→ GIVEN EXERCISE
Answer these questions using the excerpt about Sally Schmitt below.
1. Who bought The French Laundry from Sally and Don?
2. Where did Sally Schmitt earn her degree in Home Economics?
3. In what year did she move with her family to Yountville?

The building was built as a saloon in the in the 1900s by a Scottish Stoneman for Pierre Guillaume. In the 1920s, the building was owned by John Lande who used it as a French steam laundry which is the origin of the restaurant’s name.

And when Thomas Keller, who bought The French Laundry from Sally and her husband, Don, published his landmark The French Laundry Cookbook, he gave them the very first copy off the press, and had as the last recipe in the book, “Sally Schmitt’s Cranberry and Apple Kuchen with hot Cream Sauce⁠,” along with a glowing tribute to them.

Sally Schmitt learned to cook early. Raised on a small, Northern California farm, she mastered with her mother while young how to churn butter, can vegetables, and make jam. This was followed by a degree in Home Economics from UC Davis, and then years of practice. 

Handwritten page from Sally’s recipe box

“When I set out to beome a chef, Sally Schmitt was my hero. Later when I opened my first restaurant, she was my mentor.” Cindy Pawlcyn, Chef & Proprietor, Mustards Grill

In 1967, she moved with her husband, Don, and their five children to Yountville in the Napa Valley to manage a large shopping arcade. Her restaurant career began when she took over the hamburger-and-sandwich cafe in the complex. Four years later, she opened the full-on restaurant, The Chutney Kitchen, that had lines out the door at lunch time and once-a-month, reservations-only dinners that soon expanded to twice a month.

Sally and Don

Eight years later, after renovating a run-down, old stone building, a former saloon converted to a laundry and then boarding house, she and Don opened their restaurant, The French Laundry, where they could serve dinner on a nightly basis. Her cooking was called “brilliant⁠” by Jeremiah Tower and soon drew applauds from Gourmet magazine and the major newspapers. With Sally cooking, and Don greeting guests and pouring wine, the restaurant stayed booked months in advance for the next sixteen years.

(Collected data)
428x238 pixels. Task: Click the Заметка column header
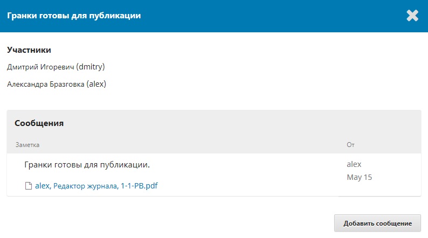coord(27,145)
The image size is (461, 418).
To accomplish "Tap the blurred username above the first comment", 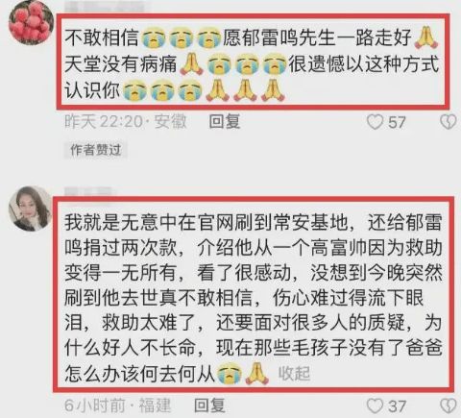I will click(106, 8).
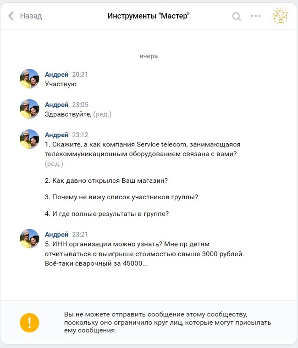Open Андрей's avatar at 23:05 message
Image resolution: width=298 pixels, height=348 pixels.
[29, 109]
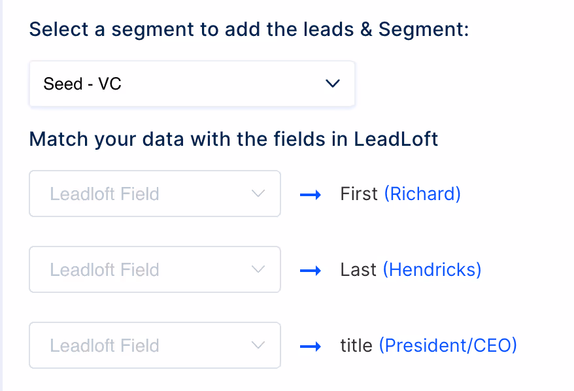Click the chevron in the Seed - VC dropdown
Image resolution: width=574 pixels, height=391 pixels.
[x=333, y=84]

→ THE ANSWER
1. Thomas Keller
2. UC Davis
3. 1967